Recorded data
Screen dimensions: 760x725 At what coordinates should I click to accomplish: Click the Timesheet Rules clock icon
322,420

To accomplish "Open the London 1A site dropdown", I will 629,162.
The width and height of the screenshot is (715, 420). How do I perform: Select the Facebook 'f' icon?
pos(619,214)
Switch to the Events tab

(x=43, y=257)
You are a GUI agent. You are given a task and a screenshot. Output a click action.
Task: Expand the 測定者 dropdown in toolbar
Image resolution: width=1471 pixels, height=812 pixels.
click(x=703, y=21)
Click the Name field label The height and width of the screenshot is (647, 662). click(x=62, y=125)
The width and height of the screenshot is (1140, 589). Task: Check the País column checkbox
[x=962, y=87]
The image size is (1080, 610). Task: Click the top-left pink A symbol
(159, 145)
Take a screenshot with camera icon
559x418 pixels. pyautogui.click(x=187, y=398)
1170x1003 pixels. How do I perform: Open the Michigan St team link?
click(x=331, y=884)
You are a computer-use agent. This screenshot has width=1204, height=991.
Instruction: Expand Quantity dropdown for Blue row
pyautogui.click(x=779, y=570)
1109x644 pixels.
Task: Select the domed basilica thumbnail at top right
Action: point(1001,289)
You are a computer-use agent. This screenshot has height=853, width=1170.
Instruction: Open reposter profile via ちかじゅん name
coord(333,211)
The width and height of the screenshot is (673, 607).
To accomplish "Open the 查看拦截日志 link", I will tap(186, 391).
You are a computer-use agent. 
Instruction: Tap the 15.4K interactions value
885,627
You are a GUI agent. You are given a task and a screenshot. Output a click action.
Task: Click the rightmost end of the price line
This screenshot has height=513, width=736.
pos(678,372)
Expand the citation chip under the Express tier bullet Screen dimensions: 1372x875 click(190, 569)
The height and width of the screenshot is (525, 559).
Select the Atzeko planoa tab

◆ **INSTRUCTIONS TO FOLLOW**
State how many lines of the entries above include the word "computer", offering no text other than the number.

◆ **ANSWER TO THIS TASK**
3